## Reading text:

++++++++

Rocking Couples — When the Forces Cancel But the Engine Still Shakes

Series: ← The Slider-Crank, Three Ways · ← Multi-Cylinder I4 · ← Boxer-4 · Rocking Couples · Non-boxer Flat-4 → · Summary → · V-Engines → · Combustion → · Balance Shafts → · Engine Mounts → · Active Damping → · Chassis Response → · Engine Mounts →

Reference: Field Guide · Concepts Primer · Physics · Computational Machinery · Dimensional Reduction

The Boxer-4 chapter ended with a teaser: forces sum to zero, but real boxer engines still hum at 2× crank speed. This chapter explains why, quantifies the effect, and answers a deeper question along the way:

Do we need 3D dynamics to compute engine moments, or can we get them out of our 2D framework?

++++++++

## Exercise set:
1. According to the rocking couples page, what open question left by the Boxer-4 chapter does this chapter set out to address? Answer in one to three sentences.
2. Does each statement agree with the rocking couples page? Answer yes or no for each, and quote the words from the page that decide it.
(a) In the series, the Rocking Couples chapter comes directly after the Boxer-4 chapter.
(b) Real boxer engines still hum at 4× crank speed.
(c) The chapter asks whether engine moments can be obtained from a 2D framework.
3. Repeat the part of the rocking couples page starting with "Rocking Couples —" and going on through "our 2D framework?".
The data that comes next isn't needed here.

## Entries shown:
++++++++

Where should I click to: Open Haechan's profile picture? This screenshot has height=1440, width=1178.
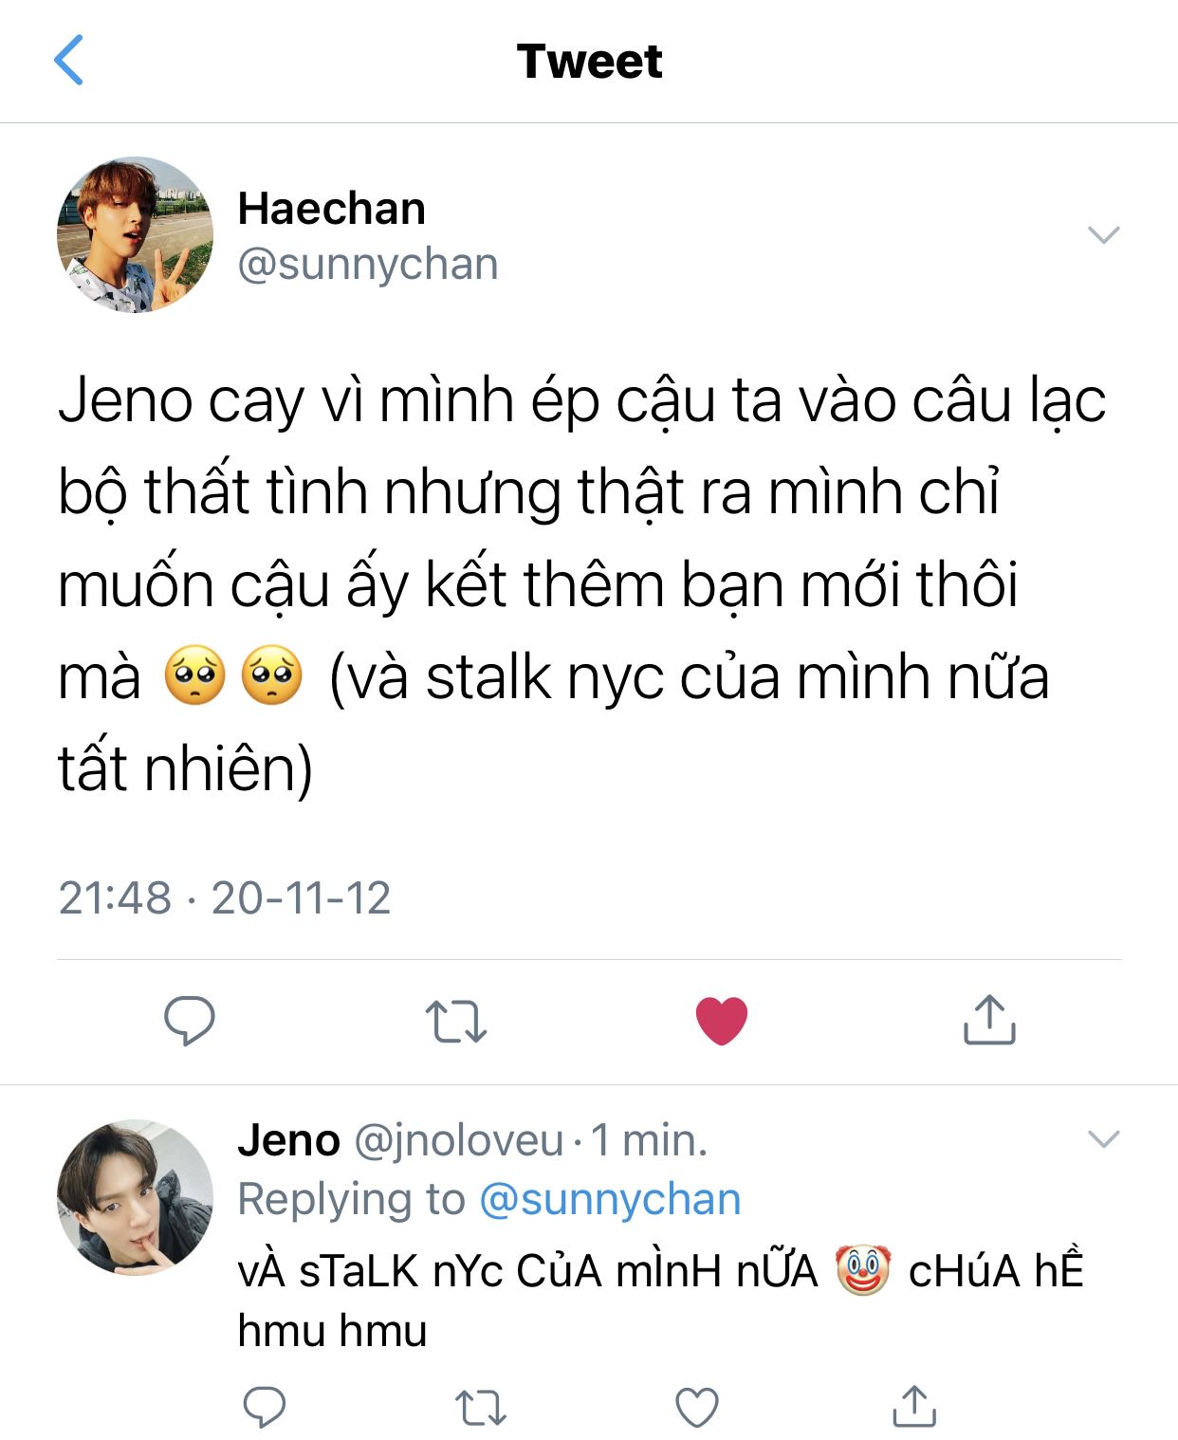(x=135, y=234)
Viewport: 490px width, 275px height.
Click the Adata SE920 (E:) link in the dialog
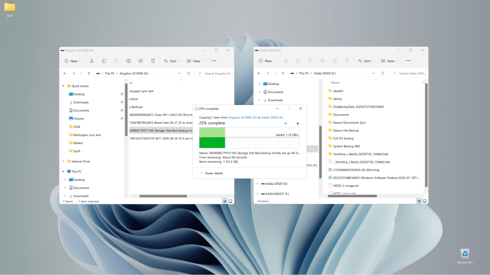pyautogui.click(x=273, y=117)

++++++++

## Solutions in order:
1. The Boxer-4 chapter ended with a teaser: the forces sum to zero, yet real boxer engines still hum at 2× crank speed. This chapter explains why that happens and quantifies the effect.

2.
(a) Yes: "← Boxer-4 · Rocking Couples"
(b) No: "real boxer engines still hum at 2× crank speed"
(c) Yes: "Do we need 3D dynamics to compute engine moments, or can we get them out of our 2D framework?"

3.
Rocking Couples — When the Forces Cancel But the Engine Still Shakes

Series: ← The Slider-Crank, Three Ways · ← Multi-Cylinder I4 · ← Boxer-4 · Rocking Couples · Non-boxer Flat-4 → · Summary → · V-Engines → · Combustion → · Balance Shafts → · Engine Mounts → · Active Damping → · Chassis Response → · Engine Mounts →

Reference: Field Guide · Concepts Primer · Physics · Computational Machinery · Dimensional Reduction

The Boxer-4 chapter ended with a teaser: forces sum to zero, but real boxer engines still hum at 2× crank speed. This chapter explains why, quantifies the effect, and answers a deeper question along the way:

Do we need 3D dynamics to compute engine moments, or can we get them out of our 2D framework?